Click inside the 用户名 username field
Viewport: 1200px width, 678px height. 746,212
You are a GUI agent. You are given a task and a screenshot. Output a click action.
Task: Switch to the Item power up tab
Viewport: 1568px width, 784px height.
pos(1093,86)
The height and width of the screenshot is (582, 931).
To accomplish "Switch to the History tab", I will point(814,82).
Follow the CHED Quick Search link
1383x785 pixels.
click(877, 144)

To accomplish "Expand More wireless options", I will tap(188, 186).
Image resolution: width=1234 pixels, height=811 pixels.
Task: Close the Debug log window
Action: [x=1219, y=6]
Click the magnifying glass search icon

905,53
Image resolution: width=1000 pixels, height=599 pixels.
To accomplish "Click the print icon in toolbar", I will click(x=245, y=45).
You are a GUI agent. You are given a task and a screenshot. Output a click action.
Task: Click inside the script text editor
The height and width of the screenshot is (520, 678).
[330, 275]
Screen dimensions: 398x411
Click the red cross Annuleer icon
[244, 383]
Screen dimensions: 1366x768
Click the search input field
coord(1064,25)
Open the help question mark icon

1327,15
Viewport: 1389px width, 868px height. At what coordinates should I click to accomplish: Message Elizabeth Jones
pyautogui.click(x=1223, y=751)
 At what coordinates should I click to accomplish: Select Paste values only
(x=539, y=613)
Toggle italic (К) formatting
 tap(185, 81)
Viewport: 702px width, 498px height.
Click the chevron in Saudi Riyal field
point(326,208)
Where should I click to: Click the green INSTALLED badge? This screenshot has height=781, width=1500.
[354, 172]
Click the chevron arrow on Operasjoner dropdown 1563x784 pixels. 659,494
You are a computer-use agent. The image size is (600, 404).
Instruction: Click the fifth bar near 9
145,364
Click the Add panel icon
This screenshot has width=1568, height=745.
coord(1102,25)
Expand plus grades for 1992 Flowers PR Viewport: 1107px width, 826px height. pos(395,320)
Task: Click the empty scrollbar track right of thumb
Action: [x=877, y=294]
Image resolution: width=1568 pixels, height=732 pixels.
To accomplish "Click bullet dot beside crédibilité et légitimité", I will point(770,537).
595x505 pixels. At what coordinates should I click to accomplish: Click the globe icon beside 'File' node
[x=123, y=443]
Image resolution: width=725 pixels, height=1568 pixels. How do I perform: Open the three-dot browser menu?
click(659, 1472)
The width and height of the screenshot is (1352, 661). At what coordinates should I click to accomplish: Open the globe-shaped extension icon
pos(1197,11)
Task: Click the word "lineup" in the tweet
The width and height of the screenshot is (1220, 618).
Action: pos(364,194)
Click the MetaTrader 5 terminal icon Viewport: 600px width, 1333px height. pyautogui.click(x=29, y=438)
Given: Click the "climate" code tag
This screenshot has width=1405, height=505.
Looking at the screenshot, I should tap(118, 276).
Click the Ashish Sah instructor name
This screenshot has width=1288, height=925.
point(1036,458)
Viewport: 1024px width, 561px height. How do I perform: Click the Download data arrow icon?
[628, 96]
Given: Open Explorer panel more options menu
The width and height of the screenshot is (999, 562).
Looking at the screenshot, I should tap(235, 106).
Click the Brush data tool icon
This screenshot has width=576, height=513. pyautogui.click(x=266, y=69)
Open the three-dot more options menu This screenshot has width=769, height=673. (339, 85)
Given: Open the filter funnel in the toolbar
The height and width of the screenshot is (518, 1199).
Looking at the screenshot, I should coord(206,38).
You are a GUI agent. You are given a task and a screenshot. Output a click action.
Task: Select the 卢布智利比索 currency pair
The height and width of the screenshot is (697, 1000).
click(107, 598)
==================================================
__Aim of the exercise__.
What is needed is an exact copy of every entry above.

__Result__.
Click inside the 用户名 username field
Viewport: 1200px width, 678px height. 746,212
You are a GUI agent. You are given a task and a screenshot. Output a click action.
Task: Switch to the Item power up tab
Viewport: 1568px width, 784px height.
pos(1093,86)
The height and width of the screenshot is (582, 931).
To accomplish "Switch to the History tab", I will point(814,82).
Follow the CHED Quick Search link
1383x785 pixels.
click(877, 144)

To accomplish "Expand More wireless options", I will tap(188, 186).
Image resolution: width=1234 pixels, height=811 pixels.
Task: Close the Debug log window
Action: [x=1219, y=6]
Click the magnifying glass search icon

905,53
Image resolution: width=1000 pixels, height=599 pixels.
To accomplish "Click the print icon in toolbar", I will click(x=245, y=45).
You are a GUI agent. You are given a task and a screenshot. Output a click action.
Task: Click inside the script text editor
The height and width of the screenshot is (520, 678).
[330, 275]
Screen dimensions: 398x411
Click the red cross Annuleer icon
[244, 383]
Screen dimensions: 1366x768
Click the search input field
coord(1064,25)
Open the help question mark icon

1327,15
Viewport: 1389px width, 868px height. At what coordinates should I click to accomplish: Message Elizabeth Jones
pyautogui.click(x=1223, y=751)
 At what coordinates should I click to accomplish: Select Paste values only
(x=539, y=613)
Toggle italic (К) formatting
 tap(185, 81)
Viewport: 702px width, 498px height.
Click the chevron in Saudi Riyal field
point(326,208)
Where should I click to: Click the green INSTALLED badge? This screenshot has height=781, width=1500.
[354, 172]
Click the chevron arrow on Operasjoner dropdown 1563x784 pixels. 659,494
You are a computer-use agent. The image size is (600, 404).
Instruction: Click the fifth bar near 9
145,364
Click the Add panel icon
This screenshot has width=1568, height=745.
coord(1102,25)
Expand plus grades for 1992 Flowers PR Viewport: 1107px width, 826px height. pos(395,320)
Task: Click the empty scrollbar track right of thumb
Action: [x=877, y=294]
Image resolution: width=1568 pixels, height=732 pixels.
To accomplish "Click bullet dot beside crédibilité et légitimité", I will point(770,537).
595x505 pixels. At what coordinates should I click to accomplish: Click the globe icon beside 'File' node
[x=123, y=443]
Image resolution: width=725 pixels, height=1568 pixels. How do I perform: Open the three-dot browser menu?
click(659, 1472)
The width and height of the screenshot is (1352, 661). At what coordinates should I click to accomplish: Open the globe-shaped extension icon
pos(1197,11)
Task: Click the word "lineup" in the tweet
The width and height of the screenshot is (1220, 618).
Action: pos(364,194)
Click the MetaTrader 5 terminal icon Viewport: 600px width, 1333px height. pyautogui.click(x=29, y=438)
Given: Click the "climate" code tag
This screenshot has width=1405, height=505.
Looking at the screenshot, I should tap(118, 276).
Click the Ashish Sah instructor name
This screenshot has width=1288, height=925.
point(1036,458)
Viewport: 1024px width, 561px height. How do I perform: Click the Download data arrow icon?
[628, 96]
Given: Open Explorer panel more options menu
The width and height of the screenshot is (999, 562).
Looking at the screenshot, I should tap(235, 106).
Click the Brush data tool icon
This screenshot has width=576, height=513. pyautogui.click(x=266, y=69)
Open the three-dot more options menu This screenshot has width=769, height=673. (339, 85)
Given: Open the filter funnel in the toolbar
The height and width of the screenshot is (518, 1199).
Looking at the screenshot, I should coord(206,38).
You are a GUI agent. You are given a task and a screenshot. Output a click action.
Task: Select the 卢布智利比索 currency pair
The height and width of the screenshot is (697, 1000).
click(107, 598)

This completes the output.